The organization cannot grow if its core competencies are rigid and fixed. Core competencies enable an organization to distinguish its products from its rivals as well as to reduce its costs as compared to its competitors to attain a competitive advantage.
Core competencies are the collective learning of an organization which not only involves coordination with large management skills but also integrating multiple channels of technology.
When an organization identifies its core competencies, it becomes capable of creating more value. Individuals in the organization should recognize their competencies and work towards moulding and enhancing them.
It is essential for businesses to enhance and highlight their core competencies to deliver value to their customers. Core competencies should be developed in such a way that it is hard for competitors to imprint on.
One way to ensure development of such core competencies is by identifying key internal strengths and investing in the aspects most valued by their customers. Once individuals clearly understand their core competencies, they acquire the ability to design ways to utilize them within and outside the organization to achieve maximum success.
This in turn gives them and the organization a competitive edge.
Four such competencies that give an organization a competitive edge over others are:
Cutting edge innovations of an organization give it a competitive edge in the market. The customers are always looking for creative and innovative ways to upgrade their lives. Hence, businesses should always keep upgrading their products and keep innovating.
For example, Apple’s core competency has been its ability to roll out novel designs that enhance a user’s experience as compared to other businesses in the same arena. Small businesses become more successful than the bigger competitors when they are nimble and constantly innovative.

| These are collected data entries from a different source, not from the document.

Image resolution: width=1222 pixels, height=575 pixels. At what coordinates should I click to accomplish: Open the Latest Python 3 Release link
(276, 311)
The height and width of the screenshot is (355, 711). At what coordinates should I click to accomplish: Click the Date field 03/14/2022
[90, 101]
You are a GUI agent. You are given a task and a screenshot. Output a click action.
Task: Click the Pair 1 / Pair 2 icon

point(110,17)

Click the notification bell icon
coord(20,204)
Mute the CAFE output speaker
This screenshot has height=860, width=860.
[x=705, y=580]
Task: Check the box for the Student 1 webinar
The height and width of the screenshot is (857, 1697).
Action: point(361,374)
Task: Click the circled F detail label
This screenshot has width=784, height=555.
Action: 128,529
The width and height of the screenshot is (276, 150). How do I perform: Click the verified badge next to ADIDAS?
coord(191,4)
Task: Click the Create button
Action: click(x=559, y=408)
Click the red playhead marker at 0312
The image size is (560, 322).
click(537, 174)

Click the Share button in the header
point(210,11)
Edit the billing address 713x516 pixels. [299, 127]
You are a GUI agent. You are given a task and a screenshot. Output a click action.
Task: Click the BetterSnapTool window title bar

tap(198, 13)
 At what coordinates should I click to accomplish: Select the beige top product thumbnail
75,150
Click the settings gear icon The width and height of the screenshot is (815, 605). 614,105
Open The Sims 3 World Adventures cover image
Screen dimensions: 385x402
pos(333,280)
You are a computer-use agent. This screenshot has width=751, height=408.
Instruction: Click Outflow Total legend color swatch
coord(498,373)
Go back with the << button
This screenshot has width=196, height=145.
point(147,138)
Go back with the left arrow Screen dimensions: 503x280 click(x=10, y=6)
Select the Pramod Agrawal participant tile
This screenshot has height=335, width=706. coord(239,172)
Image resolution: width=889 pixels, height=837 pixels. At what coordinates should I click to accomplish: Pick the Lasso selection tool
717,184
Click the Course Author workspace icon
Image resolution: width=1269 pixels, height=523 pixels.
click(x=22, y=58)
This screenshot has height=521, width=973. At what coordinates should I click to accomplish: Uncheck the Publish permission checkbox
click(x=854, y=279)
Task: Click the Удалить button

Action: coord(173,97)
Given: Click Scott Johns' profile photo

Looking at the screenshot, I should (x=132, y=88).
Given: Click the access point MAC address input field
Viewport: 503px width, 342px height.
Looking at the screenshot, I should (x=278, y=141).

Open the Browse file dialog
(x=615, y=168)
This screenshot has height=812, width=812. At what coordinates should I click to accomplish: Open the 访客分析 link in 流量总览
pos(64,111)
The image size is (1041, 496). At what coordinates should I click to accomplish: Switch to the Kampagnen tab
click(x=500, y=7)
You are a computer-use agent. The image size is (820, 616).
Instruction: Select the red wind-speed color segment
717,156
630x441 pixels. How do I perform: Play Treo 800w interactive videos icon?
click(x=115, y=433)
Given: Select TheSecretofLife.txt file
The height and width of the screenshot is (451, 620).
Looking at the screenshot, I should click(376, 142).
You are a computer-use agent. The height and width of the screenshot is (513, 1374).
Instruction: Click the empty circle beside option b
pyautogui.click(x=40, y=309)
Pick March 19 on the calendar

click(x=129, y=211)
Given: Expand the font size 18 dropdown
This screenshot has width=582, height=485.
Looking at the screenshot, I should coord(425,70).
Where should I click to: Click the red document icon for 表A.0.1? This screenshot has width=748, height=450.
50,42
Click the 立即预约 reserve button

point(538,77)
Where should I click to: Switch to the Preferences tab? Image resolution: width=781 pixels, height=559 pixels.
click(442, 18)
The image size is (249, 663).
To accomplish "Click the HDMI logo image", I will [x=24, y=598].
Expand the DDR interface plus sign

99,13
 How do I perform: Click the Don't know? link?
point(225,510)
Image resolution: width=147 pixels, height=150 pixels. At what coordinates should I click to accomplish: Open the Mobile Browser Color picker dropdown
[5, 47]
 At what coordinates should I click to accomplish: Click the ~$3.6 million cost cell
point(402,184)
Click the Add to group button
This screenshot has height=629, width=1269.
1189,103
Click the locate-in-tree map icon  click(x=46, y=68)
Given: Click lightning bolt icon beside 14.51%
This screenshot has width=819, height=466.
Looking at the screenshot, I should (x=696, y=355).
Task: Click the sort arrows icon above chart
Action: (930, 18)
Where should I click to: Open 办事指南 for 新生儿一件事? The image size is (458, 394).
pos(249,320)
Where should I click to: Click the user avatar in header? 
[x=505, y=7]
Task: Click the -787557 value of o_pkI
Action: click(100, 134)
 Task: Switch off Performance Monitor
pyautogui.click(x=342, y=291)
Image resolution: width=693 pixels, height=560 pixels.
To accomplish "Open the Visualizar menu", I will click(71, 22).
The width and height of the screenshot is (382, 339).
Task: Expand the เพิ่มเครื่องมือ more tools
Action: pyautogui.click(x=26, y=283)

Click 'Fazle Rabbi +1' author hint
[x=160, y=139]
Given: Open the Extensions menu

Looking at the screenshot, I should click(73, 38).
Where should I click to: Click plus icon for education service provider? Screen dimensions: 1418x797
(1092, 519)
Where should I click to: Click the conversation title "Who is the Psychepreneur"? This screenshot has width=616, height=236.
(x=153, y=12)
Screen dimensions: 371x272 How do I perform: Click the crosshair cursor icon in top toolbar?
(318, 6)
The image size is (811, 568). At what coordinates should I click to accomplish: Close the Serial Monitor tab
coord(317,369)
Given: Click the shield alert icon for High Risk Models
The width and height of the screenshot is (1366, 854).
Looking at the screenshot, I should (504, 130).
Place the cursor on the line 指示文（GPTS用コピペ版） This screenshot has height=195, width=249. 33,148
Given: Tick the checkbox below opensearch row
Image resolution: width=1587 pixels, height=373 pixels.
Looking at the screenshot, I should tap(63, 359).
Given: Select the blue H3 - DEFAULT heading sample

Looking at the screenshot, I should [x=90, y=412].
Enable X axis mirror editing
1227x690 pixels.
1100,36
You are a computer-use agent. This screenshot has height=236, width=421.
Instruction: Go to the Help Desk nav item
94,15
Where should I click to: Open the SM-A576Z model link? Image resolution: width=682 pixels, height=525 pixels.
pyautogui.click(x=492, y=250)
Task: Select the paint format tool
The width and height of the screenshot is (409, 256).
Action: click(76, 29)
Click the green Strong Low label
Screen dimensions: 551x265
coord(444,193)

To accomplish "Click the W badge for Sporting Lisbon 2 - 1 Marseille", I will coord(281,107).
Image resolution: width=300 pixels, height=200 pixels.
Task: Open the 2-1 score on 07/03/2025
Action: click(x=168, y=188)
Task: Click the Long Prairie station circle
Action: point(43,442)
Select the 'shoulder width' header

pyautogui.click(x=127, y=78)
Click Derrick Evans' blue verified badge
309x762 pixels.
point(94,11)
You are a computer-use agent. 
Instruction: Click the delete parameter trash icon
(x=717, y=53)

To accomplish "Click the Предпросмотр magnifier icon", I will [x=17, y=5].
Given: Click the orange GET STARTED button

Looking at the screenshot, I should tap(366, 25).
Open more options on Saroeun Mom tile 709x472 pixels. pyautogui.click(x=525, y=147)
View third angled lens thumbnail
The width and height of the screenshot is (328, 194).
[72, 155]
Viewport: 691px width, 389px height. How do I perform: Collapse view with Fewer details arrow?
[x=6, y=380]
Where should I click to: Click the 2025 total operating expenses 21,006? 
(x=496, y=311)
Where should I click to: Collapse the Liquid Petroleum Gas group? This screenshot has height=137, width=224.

Quality ensures reliability and performance. Businesses that deploy new concepts such as time-focused manufacturing and total quality management to incorporate quality in their production fair well than their competitors. Consumers look for products in the market they can rely on and thus, providing quality assurance becomes an essential aspect. Businesses with a reputation for a quality are thus able to make higher profits as well as enjoy consumer loyalty.
Businesses that provide unprecedented customer service to the consumers enjoy a competitive advantage within the market. The ability to formulate and complete client engagements on time and within budget highlights the organization’s efficiency. Companies that do not invest in providing efficient customer service might risk losing its customers to the competitors.
It is essential for organizations to be flexible to stay competitive. Exploring market niches that the competitors are not pursuing, teaming up with other businesses to gain market shares can actively improve the flexibility of the company. However, bigger market players also need strategic flexibility to work in accordance with rapidly changing customer preferences and ever-changing business climate.